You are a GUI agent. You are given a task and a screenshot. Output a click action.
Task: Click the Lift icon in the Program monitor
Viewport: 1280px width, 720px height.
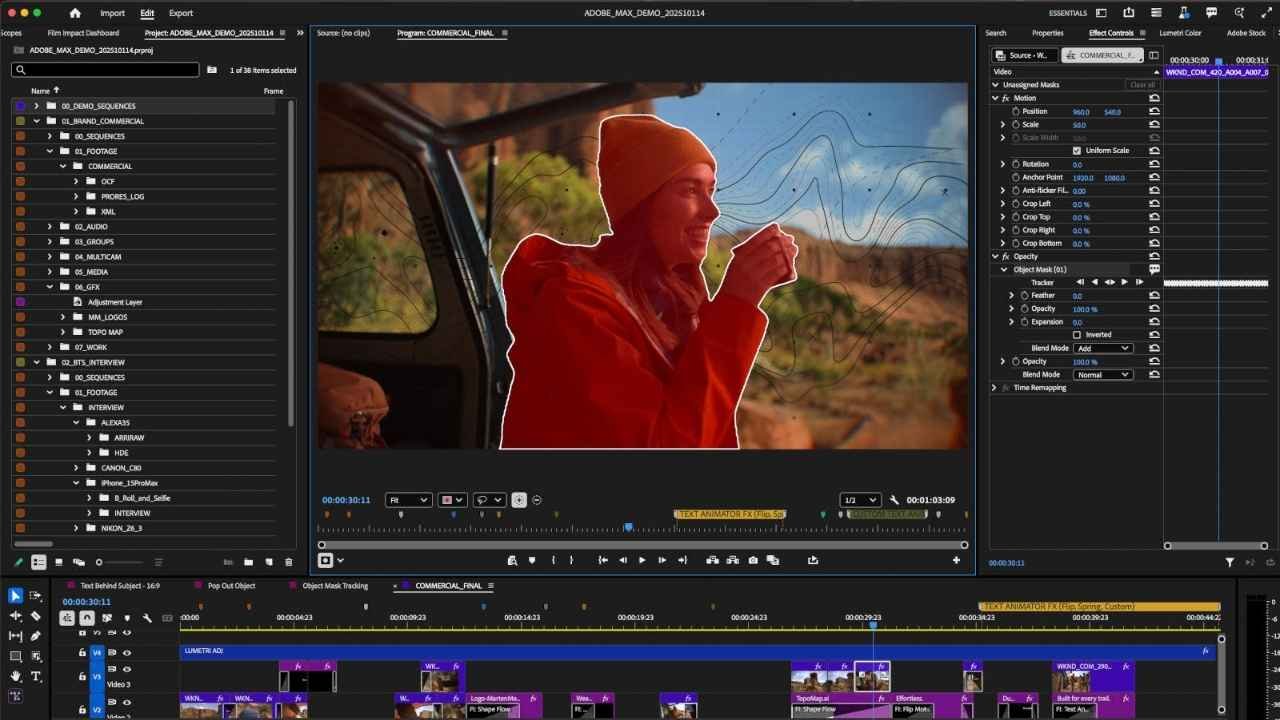point(711,560)
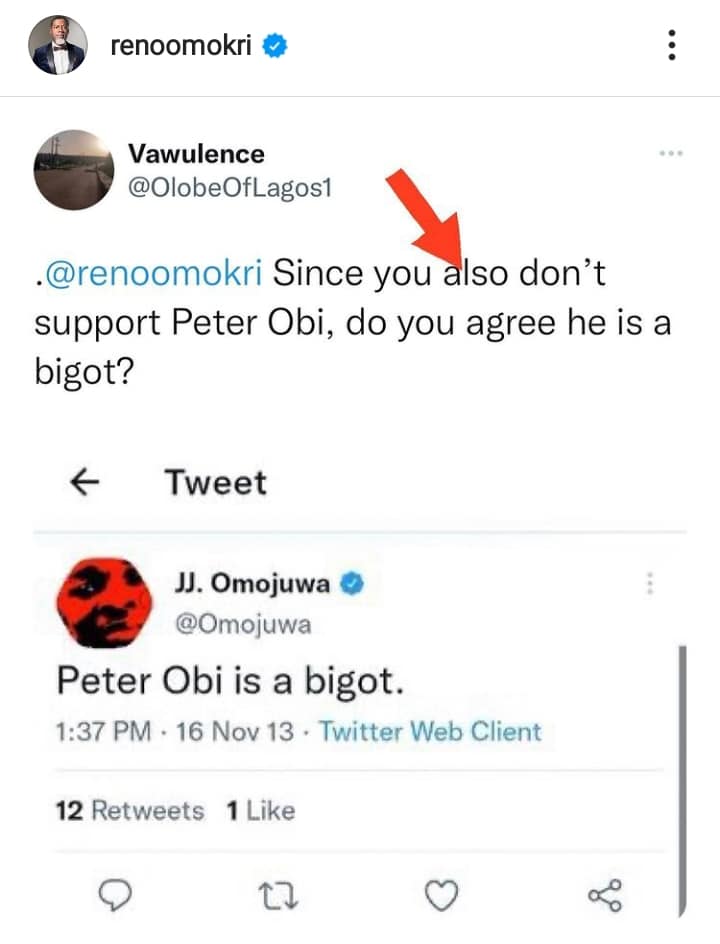
Task: Open Vawulence profile avatar
Action: tap(73, 170)
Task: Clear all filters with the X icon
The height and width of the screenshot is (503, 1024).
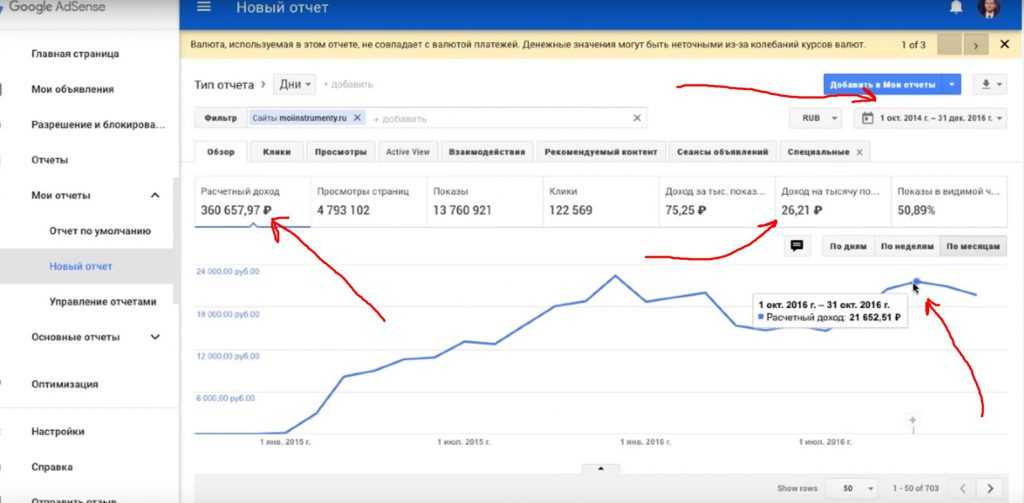Action: (637, 118)
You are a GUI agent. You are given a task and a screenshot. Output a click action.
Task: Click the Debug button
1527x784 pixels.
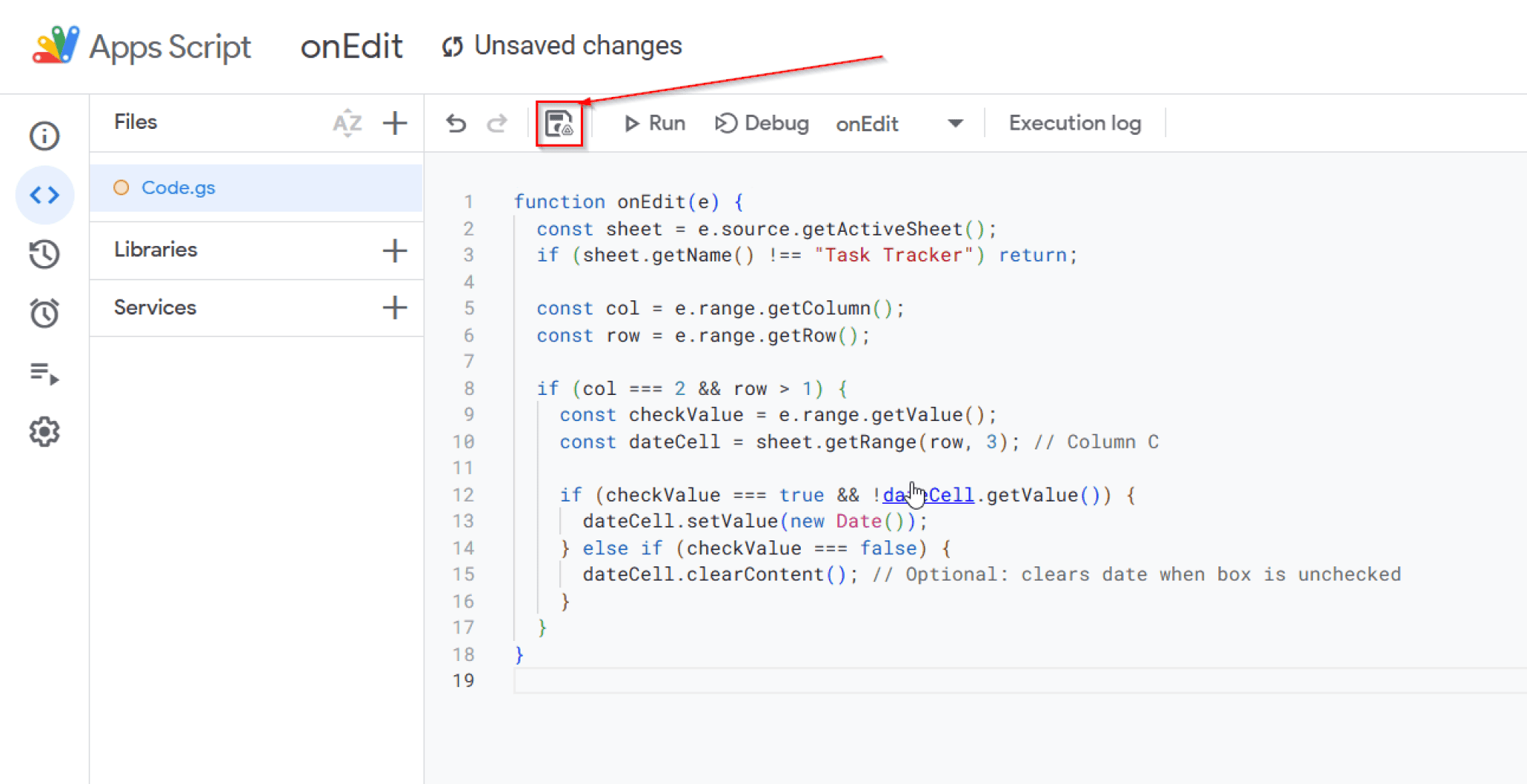tap(761, 124)
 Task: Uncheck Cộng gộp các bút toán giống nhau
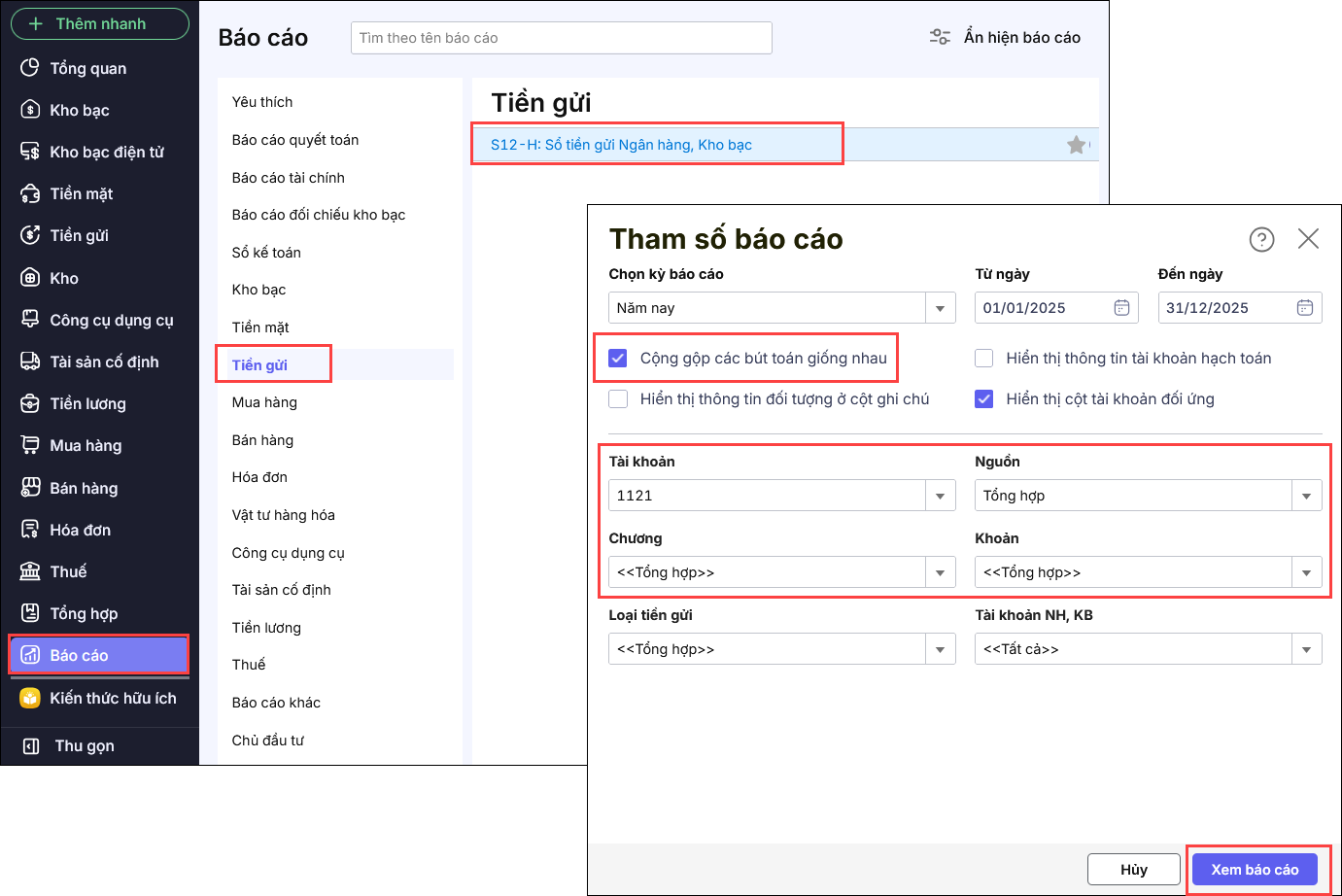coord(618,359)
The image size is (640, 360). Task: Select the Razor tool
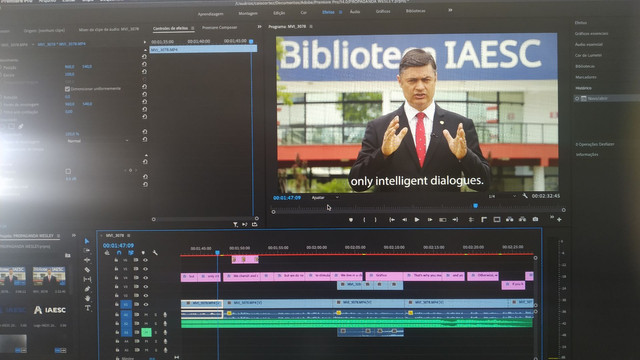[87, 269]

#### What is required:
Write out every entry again word for word, without any of the pictures.

#### Worked solution:
You are a GUI agent. You are given a task and a screenshot. Output a click action.
Task: Click the Lift icon in the Program monitor
Viewport: 1280px width, 720px height.
point(711,560)
Task: Open Vawulence profile avatar
Action: tap(73, 170)
Task: Clear all filters with the X icon
The height and width of the screenshot is (503, 1024).
Action: (637, 118)
You are a GUI agent. You are given a task and a screenshot. Output a click action.
Task: Click the Debug button
1527x784 pixels.
tap(761, 124)
 Task: Uncheck Cộng gộp các bút toán giống nhau
coord(618,359)
The image size is (640, 360). Task: Select the Razor tool
[87, 269]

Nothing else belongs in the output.